____ Task data

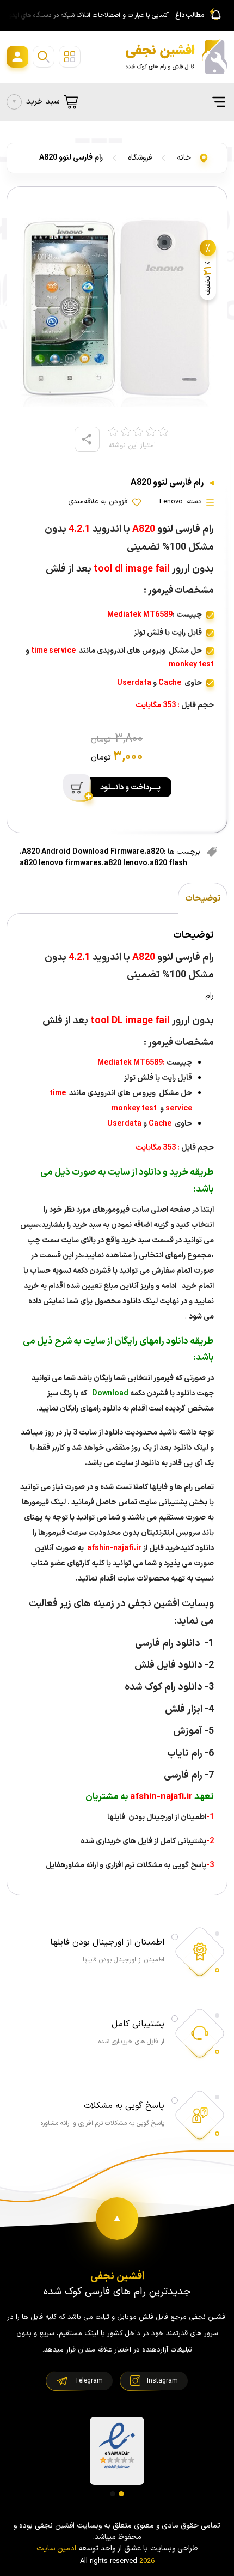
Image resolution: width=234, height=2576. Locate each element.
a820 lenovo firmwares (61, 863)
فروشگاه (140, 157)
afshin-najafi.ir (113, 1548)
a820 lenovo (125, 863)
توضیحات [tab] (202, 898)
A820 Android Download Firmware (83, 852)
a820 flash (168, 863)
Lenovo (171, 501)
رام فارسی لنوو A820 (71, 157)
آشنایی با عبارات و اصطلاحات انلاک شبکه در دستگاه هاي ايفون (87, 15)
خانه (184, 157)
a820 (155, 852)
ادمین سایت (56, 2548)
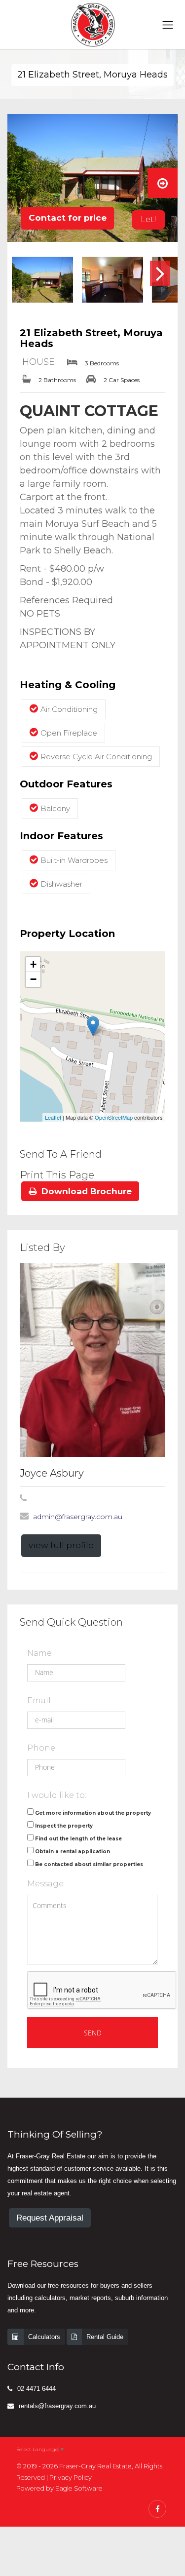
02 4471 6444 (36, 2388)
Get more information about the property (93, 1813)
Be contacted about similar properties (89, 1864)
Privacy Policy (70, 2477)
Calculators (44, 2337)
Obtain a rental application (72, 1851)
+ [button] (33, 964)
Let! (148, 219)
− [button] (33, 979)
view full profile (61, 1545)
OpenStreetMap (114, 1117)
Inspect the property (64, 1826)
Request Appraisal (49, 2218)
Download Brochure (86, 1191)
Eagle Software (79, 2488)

________

• Task directions
Give back the data verbatim. The pictures are not part of the copy.

• Exercise answer
Image resolution: width=234, height=2576. Locate each element.
a820 lenovo firmwares (61, 863)
فروشگاه (140, 157)
afshin-najafi.ir (113, 1548)
a820 lenovo (125, 863)
توضیحات [tab] (202, 898)
A820 Android Download Firmware (83, 852)
a820 flash (168, 863)
Lenovo (171, 501)
رام فارسی لنوو A820 (71, 157)
آشنایی با عبارات و اصطلاحات انلاک شبکه در دستگاه هاي ايفون (87, 15)
خانه (184, 157)
a820 (155, 852)
ادمین سایت (56, 2548)
02 4471 6444 (36, 2388)
Get more information about the property (93, 1813)
Be contacted about similar properties (89, 1864)
Privacy Policy (70, 2477)
Calculators (44, 2337)
Obtain a rental application (72, 1851)
+ [button] (33, 964)
Let! (148, 219)
− [button] (33, 979)
view full profile (61, 1545)
OpenStreetMap (114, 1117)
Inspect the property (64, 1826)
Request Appraisal (49, 2218)
Download Brochure (86, 1191)
Eagle Software (79, 2488)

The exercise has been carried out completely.